The worst restitution record, conference goers said, belongs to Poland.
In 2010, Terezin Declaration signatories approved a set of nonbinding best practices, such as suggesting solutions to the problem of heirless property and making the claims process more transparent and affordable. After initially agreeing to the document, Poland made an abrupt about-face and withdrew its support. To add salt to an already festering diplomatic wound, Polish Foreign Minister Radoslaw Sikorski in 2011 went on Polish radio to complain of U.S. pressure on restitution issues.
“If the United States would have wanted to help Polish Jews, a good moment for that would have been 1943-44, when the majority of them were still alive,” Sikorski quipped.

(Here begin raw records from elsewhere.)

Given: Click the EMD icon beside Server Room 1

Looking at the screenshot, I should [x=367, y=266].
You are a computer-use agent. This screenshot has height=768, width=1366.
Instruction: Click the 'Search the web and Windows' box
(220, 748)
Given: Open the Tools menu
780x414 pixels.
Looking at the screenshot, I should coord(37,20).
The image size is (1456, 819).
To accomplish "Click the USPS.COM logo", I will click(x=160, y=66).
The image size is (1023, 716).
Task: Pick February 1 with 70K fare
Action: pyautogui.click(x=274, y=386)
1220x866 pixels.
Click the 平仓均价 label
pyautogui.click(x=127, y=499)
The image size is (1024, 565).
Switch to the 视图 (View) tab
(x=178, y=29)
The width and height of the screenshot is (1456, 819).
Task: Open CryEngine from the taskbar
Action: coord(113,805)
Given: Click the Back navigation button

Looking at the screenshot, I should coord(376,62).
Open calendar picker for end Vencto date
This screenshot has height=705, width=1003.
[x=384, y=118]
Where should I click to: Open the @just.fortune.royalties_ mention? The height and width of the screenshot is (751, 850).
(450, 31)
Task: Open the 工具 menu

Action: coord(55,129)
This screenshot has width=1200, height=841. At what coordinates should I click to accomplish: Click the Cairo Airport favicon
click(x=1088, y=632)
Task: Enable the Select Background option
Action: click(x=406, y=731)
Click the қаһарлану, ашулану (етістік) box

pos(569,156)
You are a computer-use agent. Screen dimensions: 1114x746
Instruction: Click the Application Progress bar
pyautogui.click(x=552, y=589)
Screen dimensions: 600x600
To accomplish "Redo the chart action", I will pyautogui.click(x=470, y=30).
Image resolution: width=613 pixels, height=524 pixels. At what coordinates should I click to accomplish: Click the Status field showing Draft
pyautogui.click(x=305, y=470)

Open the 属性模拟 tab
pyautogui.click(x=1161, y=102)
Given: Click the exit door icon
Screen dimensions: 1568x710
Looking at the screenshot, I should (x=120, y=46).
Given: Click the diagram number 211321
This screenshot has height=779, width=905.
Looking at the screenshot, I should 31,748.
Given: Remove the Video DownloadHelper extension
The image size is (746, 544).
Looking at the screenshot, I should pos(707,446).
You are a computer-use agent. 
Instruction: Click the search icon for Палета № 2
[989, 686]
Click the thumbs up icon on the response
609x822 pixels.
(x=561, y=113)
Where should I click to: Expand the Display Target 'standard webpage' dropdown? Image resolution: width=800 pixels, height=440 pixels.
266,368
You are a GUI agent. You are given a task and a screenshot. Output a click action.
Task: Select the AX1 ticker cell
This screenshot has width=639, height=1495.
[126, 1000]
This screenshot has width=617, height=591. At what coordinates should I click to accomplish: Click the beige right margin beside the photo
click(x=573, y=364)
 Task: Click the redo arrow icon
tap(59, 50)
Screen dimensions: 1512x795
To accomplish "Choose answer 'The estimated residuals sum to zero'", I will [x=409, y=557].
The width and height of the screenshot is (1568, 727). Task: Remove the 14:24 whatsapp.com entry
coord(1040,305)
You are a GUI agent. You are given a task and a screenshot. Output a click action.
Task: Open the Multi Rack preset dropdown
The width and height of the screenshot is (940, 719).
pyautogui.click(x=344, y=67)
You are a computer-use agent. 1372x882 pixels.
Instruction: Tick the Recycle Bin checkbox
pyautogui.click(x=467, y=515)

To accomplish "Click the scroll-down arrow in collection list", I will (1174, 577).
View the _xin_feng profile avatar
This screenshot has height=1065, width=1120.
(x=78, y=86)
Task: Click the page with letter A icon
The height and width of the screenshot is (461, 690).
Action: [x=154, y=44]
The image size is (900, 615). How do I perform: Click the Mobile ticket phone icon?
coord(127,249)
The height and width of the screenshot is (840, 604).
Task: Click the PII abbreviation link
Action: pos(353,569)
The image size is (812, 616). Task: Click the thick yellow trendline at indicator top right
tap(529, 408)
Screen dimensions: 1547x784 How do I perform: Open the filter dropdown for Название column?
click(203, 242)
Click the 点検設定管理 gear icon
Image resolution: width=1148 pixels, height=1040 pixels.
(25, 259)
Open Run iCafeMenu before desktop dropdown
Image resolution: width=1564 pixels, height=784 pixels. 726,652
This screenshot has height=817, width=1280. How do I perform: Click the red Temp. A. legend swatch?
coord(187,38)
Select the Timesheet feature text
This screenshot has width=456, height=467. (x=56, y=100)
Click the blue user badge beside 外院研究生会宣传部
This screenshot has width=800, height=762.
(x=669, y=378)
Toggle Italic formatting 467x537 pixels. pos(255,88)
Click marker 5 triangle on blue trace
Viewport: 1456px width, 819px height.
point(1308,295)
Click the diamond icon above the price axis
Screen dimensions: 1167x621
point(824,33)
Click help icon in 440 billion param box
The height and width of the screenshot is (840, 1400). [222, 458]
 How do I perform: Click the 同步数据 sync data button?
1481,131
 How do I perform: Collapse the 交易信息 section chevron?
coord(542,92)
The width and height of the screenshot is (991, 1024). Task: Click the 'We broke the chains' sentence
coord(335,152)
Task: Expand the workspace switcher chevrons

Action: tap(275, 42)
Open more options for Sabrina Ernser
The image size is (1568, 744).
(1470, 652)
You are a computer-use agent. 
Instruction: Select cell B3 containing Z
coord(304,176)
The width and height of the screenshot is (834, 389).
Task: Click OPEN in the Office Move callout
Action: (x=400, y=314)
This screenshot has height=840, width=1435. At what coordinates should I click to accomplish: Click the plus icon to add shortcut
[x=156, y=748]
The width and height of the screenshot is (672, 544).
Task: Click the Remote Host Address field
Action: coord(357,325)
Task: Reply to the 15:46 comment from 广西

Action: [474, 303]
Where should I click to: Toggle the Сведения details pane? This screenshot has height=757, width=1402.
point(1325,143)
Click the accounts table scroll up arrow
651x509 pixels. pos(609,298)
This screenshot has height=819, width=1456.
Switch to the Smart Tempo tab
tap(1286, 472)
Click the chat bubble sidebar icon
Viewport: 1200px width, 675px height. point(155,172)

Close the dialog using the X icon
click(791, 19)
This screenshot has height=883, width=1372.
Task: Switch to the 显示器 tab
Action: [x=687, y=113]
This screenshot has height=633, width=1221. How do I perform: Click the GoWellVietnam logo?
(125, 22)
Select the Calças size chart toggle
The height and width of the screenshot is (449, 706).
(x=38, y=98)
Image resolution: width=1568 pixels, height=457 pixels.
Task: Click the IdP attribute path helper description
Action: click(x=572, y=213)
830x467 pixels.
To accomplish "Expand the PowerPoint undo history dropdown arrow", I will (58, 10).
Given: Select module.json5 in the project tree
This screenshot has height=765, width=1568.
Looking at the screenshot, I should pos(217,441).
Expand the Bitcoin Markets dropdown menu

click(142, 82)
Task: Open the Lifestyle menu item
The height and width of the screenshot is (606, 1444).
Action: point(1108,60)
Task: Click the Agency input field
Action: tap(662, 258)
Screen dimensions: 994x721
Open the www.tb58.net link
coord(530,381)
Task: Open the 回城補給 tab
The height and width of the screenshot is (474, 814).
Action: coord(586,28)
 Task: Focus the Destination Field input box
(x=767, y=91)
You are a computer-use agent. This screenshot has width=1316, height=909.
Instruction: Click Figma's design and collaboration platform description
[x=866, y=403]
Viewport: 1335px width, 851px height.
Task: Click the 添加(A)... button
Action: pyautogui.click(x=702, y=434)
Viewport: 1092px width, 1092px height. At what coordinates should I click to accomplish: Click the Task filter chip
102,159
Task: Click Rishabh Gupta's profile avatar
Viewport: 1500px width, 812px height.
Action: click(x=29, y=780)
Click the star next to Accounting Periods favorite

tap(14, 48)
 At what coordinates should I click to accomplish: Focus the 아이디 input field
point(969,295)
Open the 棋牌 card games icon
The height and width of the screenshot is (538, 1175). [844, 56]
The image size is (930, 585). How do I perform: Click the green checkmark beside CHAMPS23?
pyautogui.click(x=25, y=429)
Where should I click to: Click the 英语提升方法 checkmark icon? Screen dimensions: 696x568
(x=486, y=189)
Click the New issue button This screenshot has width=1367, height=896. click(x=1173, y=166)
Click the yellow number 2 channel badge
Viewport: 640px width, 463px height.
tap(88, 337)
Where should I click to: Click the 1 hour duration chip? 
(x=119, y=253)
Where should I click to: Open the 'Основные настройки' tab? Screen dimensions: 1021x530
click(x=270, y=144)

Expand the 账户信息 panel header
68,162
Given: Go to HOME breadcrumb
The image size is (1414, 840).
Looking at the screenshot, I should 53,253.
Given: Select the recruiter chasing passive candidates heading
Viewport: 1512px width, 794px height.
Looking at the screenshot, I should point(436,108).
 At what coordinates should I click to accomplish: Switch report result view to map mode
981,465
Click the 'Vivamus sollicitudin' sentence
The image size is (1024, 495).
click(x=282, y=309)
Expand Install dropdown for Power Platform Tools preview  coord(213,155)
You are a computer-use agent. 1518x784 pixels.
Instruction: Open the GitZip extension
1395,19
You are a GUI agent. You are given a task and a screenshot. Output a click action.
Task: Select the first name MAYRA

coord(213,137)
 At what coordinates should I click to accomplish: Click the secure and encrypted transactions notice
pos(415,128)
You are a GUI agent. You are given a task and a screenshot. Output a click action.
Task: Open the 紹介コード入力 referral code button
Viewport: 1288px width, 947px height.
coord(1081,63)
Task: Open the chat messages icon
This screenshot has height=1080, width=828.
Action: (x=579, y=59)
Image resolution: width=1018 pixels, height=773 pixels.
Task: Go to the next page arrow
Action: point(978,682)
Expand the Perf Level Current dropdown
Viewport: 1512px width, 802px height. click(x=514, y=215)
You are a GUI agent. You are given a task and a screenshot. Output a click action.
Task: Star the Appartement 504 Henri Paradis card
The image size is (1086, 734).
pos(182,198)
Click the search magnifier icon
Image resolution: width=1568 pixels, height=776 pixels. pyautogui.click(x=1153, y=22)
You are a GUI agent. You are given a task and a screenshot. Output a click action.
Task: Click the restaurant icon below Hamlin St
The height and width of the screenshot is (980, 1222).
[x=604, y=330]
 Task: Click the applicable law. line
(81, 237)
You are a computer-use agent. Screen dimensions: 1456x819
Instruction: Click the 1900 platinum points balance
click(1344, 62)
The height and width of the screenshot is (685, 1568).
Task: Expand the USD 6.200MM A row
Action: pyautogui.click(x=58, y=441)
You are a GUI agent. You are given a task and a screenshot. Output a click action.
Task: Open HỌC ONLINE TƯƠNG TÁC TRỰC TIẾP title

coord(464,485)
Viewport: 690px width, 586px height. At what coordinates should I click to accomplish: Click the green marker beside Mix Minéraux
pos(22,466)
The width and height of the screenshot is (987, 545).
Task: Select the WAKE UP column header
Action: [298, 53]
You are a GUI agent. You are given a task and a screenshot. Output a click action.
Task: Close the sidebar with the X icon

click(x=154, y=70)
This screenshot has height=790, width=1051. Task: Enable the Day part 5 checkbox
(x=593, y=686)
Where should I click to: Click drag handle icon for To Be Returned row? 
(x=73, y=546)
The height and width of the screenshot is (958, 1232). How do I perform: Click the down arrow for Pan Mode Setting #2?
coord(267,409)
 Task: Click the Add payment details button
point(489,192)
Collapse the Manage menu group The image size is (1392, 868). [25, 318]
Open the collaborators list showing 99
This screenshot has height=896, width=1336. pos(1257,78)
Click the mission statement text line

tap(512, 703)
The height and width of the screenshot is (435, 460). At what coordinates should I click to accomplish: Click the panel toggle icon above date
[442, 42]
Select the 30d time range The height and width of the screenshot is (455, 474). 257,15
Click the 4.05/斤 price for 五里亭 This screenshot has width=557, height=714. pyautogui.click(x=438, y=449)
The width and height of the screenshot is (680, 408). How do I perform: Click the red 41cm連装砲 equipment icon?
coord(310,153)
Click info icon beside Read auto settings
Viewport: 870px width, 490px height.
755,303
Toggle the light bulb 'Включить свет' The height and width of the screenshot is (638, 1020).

At last week’s conference, Poland was the only signatory to the 2009 Terezin Declaration that did not send a delegate.
“It says a lot that they refuse to even engage,” said Greg Schneider, executive vice president of the Claims Conference, which is responsible for Holocaust restitution from Germany and Austria.
Stuart Eizenstat, a former U.S. deputy treasury secretary who served as special representative of the U.S. president and secretary of state for Holocaust issues during the Clinton administration, told JTA that he was disappointed in Poland but insisted the country was not a lost cause.
“When I began going hat in hand to these Eastern European governments in the 1990s, no one would have ever imagined we could have gotten all the agreements that are in place for the return of property,” Eizenstat said. “In Poland, you have a process for the return of religious communal property, and that’s thanks to the pressure of conferences like these.”
A counselor at the Polish Embassy in Prague, Isabella Wollejko-Chwastowicz, told JTA that a compensation law was “so complicated” that it was just taking a long time for the government to review. The explanation contradicts the most recent public Polish government position that Jewish groups simply are demanding too much.